Please give back, exactly as written, the lines from the line with "Given: Click the HDMI2 output icon" to the line with "You are a computer-use" in the listing below, leaving out all pictures.

## MATERIAL FOR THIS TASK
• • • • •

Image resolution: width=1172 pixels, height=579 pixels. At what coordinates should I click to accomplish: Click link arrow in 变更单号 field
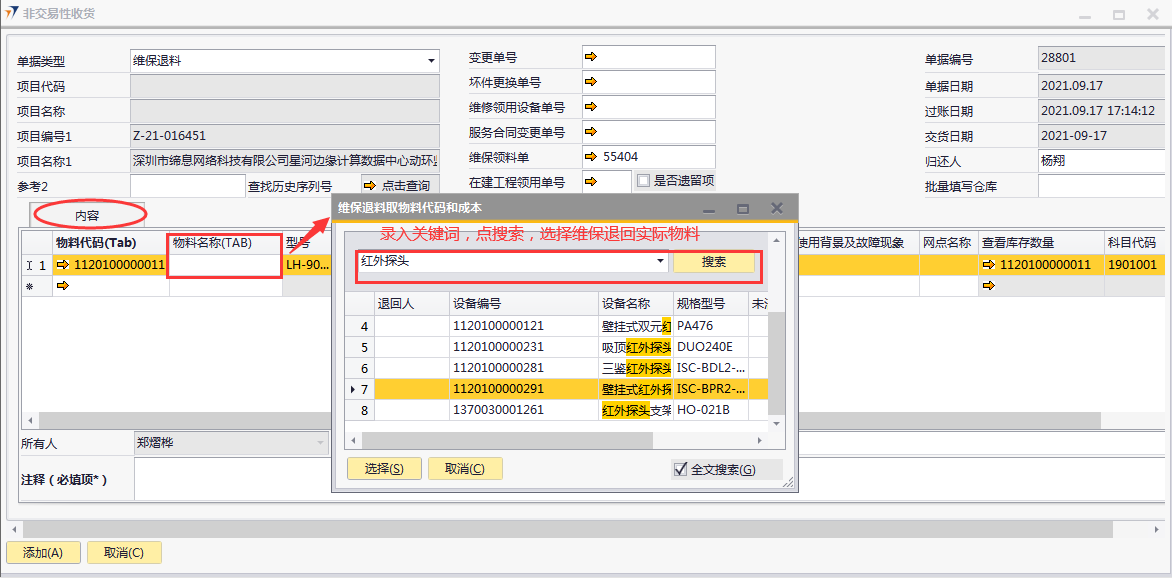pos(590,57)
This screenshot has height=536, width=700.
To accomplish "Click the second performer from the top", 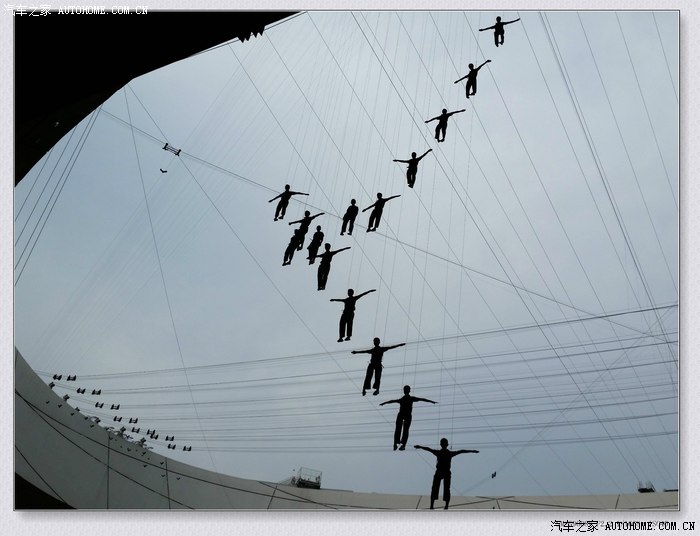I will click(471, 78).
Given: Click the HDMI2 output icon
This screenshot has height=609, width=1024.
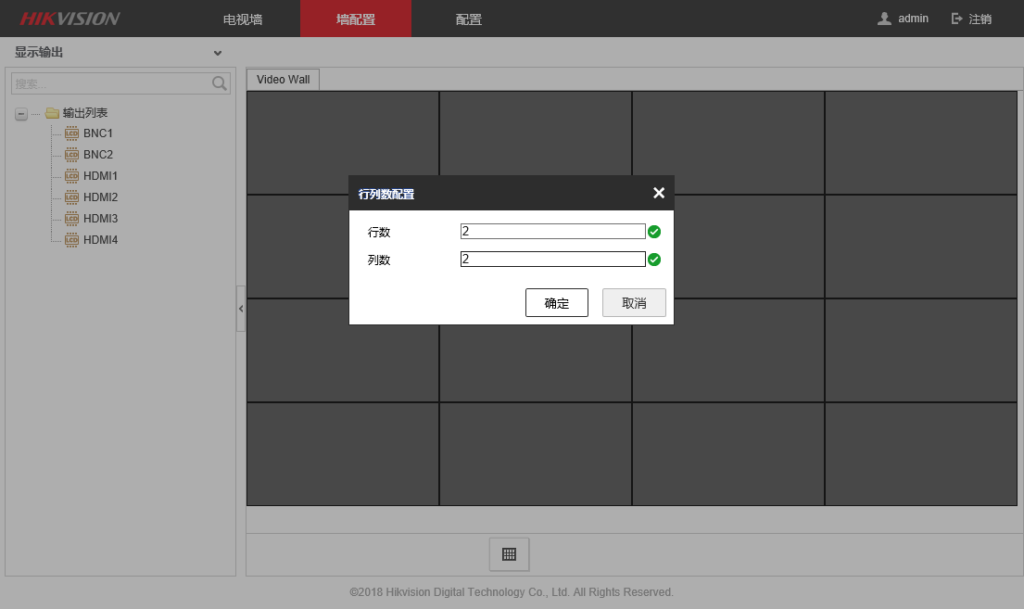Looking at the screenshot, I should (71, 197).
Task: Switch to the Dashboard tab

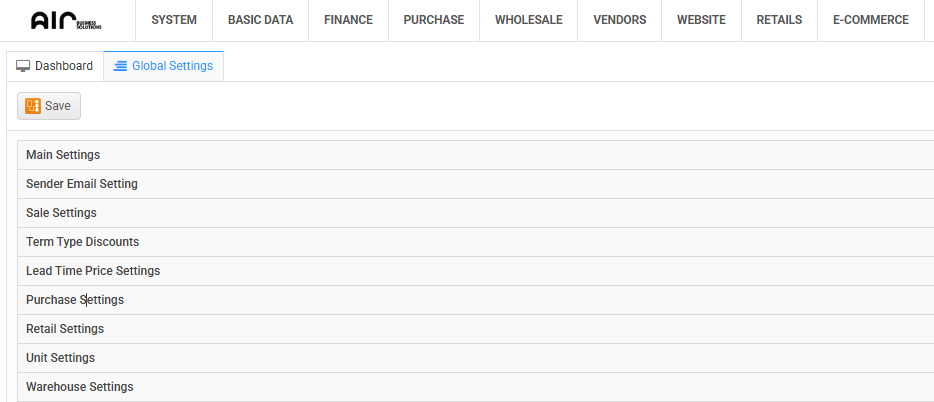Action: coord(55,66)
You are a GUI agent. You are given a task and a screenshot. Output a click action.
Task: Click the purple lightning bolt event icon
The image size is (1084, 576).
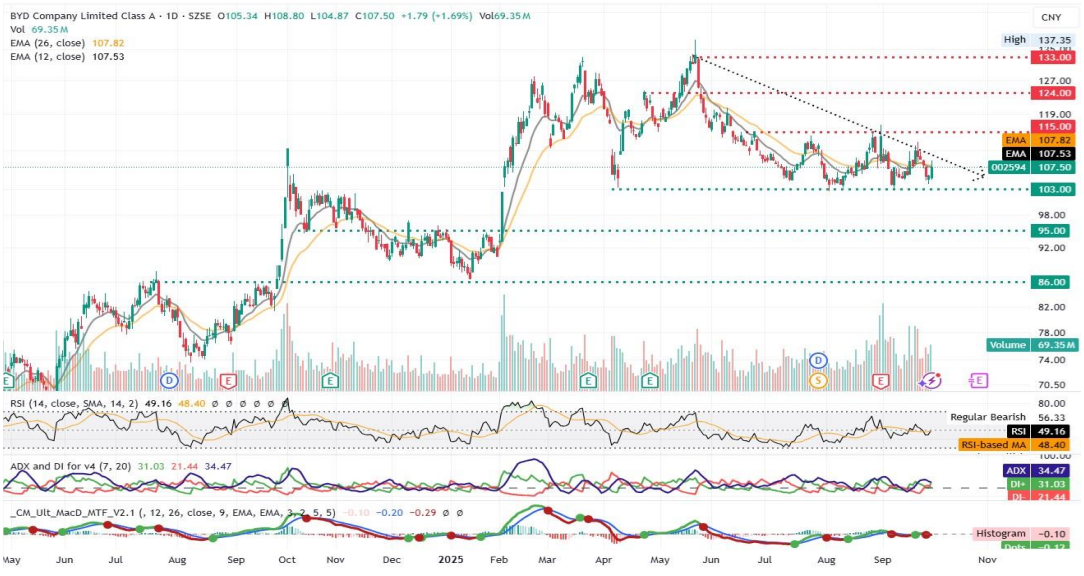pos(932,380)
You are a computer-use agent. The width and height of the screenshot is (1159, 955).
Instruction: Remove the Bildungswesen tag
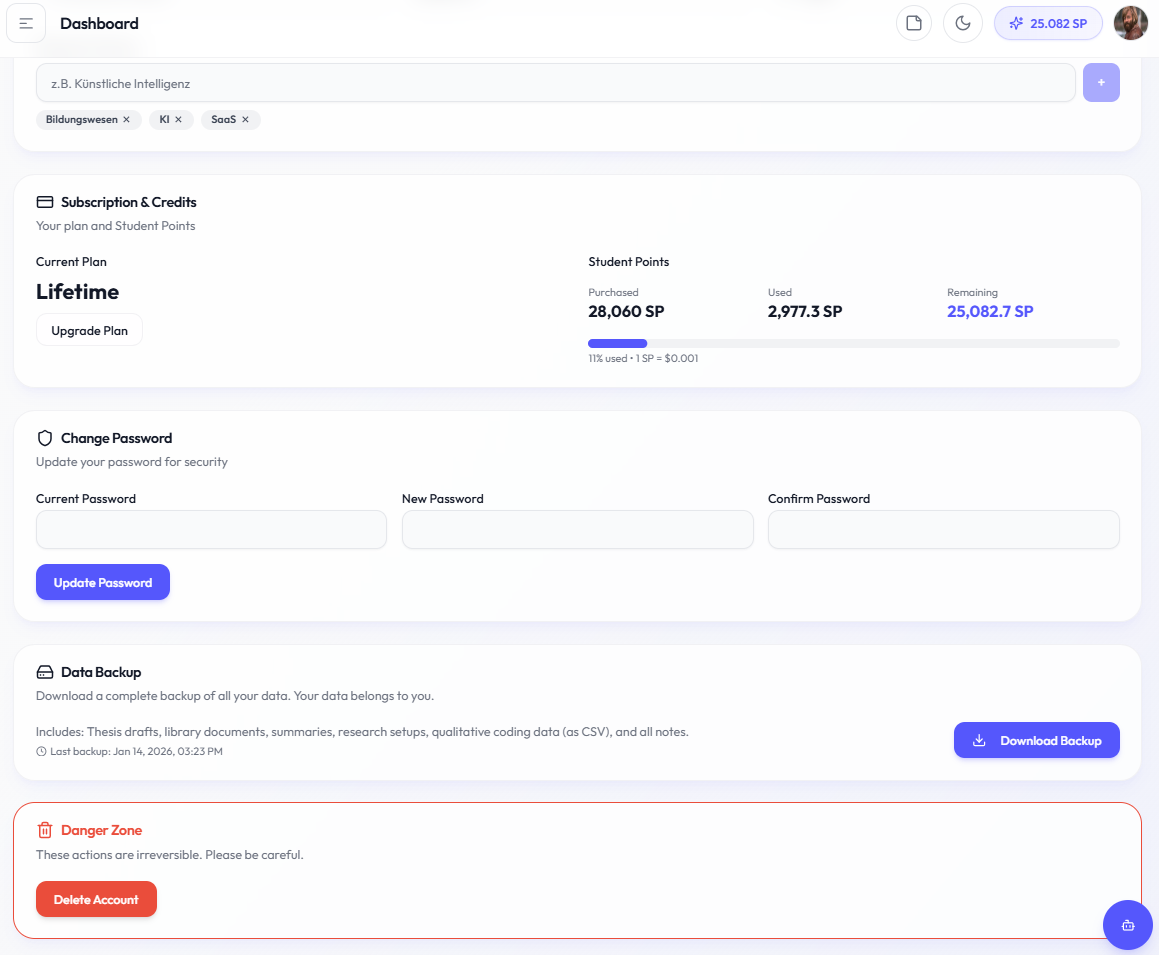point(127,120)
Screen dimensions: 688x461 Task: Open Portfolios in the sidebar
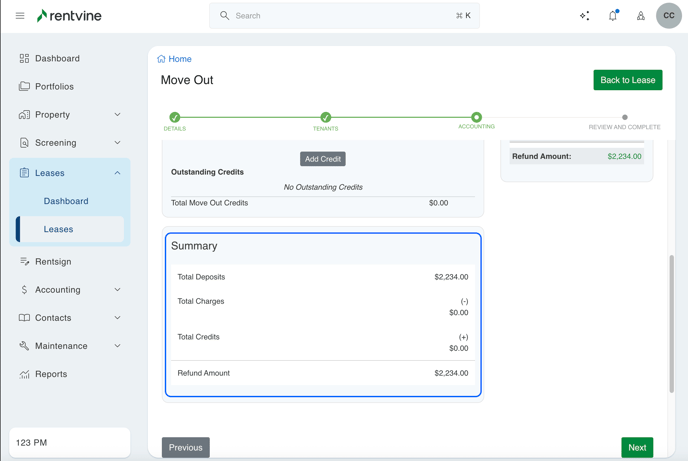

• • • • •

## EXERCISE SOLUTION
Given: Click the HDMI2 output icon
This screenshot has height=609, width=1024.
Looking at the screenshot, I should (71, 197).
Task: Switch to the Dashboard tab

Action: coord(55,66)
You are a GUI agent. You are given a task and a screenshot. Output a click action.
Task: Click the purple lightning bolt event icon
The image size is (1084, 576).
pos(932,380)
You are a computer-use agent. The width and height of the screenshot is (1159, 955).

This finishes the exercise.